Abstracting and Indexing

The journal is abstracted and indexed in major bibliographic services used by researchers at institutions like Harvard University, Stanford University, and Yale University and is listed in indexes alongside titles from Cambridge University Press and Oxford University Press. It appears in academic databases consulted by scholars working on materials tied to World War II historiography, French Revolution studies, and intellectual traditions spanning Ancient Greece through the 20th century.

Reception and Impact

Scholars working on figures such as Plato, Augustine of Hippo, Machiavelli, Hobbes, Locke, Rousseau, Kant, Hegel, Marx, Nietzsche, Foucault, Arendt, Berlin, and Rawls have cited the journal in major monographs and anthologies produced by Cambridge University Press, Oxford University Press, and Princeton University Press.
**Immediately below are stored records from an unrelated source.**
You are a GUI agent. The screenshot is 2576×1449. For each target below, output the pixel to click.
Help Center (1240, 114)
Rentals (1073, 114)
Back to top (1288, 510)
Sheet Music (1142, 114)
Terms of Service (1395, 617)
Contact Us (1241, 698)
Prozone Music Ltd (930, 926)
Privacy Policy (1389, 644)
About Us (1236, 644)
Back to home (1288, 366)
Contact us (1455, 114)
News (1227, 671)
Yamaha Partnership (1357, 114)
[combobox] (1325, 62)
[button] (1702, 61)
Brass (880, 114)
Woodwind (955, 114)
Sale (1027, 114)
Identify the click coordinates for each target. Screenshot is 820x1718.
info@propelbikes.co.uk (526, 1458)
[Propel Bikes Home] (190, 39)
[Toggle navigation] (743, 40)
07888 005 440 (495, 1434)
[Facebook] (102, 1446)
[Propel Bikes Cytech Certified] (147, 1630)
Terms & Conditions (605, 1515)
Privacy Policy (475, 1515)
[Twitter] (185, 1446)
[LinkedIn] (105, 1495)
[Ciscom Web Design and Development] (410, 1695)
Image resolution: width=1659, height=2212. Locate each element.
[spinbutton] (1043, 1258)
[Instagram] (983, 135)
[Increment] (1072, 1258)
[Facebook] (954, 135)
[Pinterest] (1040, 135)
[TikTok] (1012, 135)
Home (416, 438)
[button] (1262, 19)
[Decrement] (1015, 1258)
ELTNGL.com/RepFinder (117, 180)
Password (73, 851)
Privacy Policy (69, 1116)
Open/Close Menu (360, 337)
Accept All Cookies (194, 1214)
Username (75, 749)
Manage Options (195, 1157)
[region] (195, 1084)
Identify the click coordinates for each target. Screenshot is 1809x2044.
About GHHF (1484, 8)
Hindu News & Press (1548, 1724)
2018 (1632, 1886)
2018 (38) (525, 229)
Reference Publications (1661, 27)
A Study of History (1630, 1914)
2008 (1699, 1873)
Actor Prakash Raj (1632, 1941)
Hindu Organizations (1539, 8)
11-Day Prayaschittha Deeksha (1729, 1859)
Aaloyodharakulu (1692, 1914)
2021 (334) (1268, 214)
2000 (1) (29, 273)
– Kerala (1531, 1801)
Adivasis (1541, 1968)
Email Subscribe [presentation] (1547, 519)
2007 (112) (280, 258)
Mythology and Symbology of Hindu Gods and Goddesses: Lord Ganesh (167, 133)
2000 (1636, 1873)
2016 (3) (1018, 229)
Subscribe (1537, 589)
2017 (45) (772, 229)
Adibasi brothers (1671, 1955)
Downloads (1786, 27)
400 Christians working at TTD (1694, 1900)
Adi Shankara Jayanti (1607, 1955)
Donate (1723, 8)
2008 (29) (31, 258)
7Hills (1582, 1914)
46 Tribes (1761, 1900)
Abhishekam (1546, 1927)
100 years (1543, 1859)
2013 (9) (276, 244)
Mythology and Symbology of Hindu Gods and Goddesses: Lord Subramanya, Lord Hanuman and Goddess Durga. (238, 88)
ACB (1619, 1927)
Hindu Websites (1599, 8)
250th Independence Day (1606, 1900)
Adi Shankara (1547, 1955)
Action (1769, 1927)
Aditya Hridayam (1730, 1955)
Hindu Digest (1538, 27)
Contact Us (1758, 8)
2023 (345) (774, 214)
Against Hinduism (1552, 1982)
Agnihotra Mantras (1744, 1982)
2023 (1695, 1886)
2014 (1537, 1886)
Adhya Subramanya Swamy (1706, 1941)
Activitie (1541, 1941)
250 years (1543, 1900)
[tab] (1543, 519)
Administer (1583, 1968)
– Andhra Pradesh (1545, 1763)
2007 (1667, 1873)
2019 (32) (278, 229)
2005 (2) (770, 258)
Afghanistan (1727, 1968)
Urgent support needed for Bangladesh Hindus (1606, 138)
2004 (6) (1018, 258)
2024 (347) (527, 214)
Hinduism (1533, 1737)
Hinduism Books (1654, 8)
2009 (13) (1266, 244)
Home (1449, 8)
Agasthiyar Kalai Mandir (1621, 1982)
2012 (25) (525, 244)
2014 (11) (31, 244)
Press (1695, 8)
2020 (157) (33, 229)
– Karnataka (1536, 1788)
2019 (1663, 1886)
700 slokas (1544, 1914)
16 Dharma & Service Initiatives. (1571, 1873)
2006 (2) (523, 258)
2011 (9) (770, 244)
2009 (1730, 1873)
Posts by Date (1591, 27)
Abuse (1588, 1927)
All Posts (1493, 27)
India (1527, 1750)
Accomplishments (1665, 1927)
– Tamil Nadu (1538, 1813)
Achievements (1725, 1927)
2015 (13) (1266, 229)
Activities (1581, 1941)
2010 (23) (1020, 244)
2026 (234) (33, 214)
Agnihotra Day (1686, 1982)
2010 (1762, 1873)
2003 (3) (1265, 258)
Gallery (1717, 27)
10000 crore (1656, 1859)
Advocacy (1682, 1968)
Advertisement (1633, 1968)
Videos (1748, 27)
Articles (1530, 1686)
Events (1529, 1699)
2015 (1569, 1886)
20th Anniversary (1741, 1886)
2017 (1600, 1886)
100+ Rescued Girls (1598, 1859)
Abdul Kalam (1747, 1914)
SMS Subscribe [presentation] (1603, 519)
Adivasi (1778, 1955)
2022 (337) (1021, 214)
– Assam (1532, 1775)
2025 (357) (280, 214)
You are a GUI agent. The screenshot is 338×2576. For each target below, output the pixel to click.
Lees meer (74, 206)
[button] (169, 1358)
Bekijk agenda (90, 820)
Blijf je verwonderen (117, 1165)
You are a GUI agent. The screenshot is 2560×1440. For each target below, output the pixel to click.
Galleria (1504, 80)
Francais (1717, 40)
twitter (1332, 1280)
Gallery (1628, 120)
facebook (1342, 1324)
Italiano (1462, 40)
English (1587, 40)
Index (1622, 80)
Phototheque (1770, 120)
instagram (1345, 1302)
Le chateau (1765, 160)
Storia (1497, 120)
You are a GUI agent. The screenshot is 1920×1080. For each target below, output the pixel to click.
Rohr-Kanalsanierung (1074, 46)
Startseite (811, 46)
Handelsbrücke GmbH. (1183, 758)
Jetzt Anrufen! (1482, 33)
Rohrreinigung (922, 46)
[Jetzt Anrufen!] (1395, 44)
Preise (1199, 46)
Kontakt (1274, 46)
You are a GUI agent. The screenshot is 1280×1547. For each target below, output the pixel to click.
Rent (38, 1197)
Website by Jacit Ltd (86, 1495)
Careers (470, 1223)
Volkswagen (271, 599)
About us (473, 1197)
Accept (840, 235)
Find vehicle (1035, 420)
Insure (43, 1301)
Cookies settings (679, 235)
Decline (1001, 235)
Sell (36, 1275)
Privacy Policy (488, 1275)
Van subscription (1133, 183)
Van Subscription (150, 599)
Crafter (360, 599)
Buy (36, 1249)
Its influence is reflected in course syllabi at University of Chicago, Columbia University, University of California, Berkeley, Yale University, Harvard University, and other centers where intellectual history is taught alongside seminars on texts from Ancient Rome, Medieval Europe, and the Enlightenment.

Notable Articles and Special Issues

Notable contributions have focused on reinterpretations of texts by Plato, Aristotle, Augustine of Hippo, Thomas Aquinas, Machiavelli, Hobbes, Locke, Rousseau, Kant, Hegel, Marx, Foucault, and Arendt, as well as thematic special issues addressing topics related to the Renaissance, the Enlightenment, the American Revolution, the French Revolution, the intellectual dimensions of the Industrial Revolution, and debates surrounding secularization examined alongside scholarship from Max Weber and Émile Durkheim. Guest-edited volumes have mobilized scholars from Princeton University, Oxford University, Harvard University, Yale University, and Stanford University to reassess canonical texts and archival discoveries linked to libraries in Venice, Paris, London, and Berlin.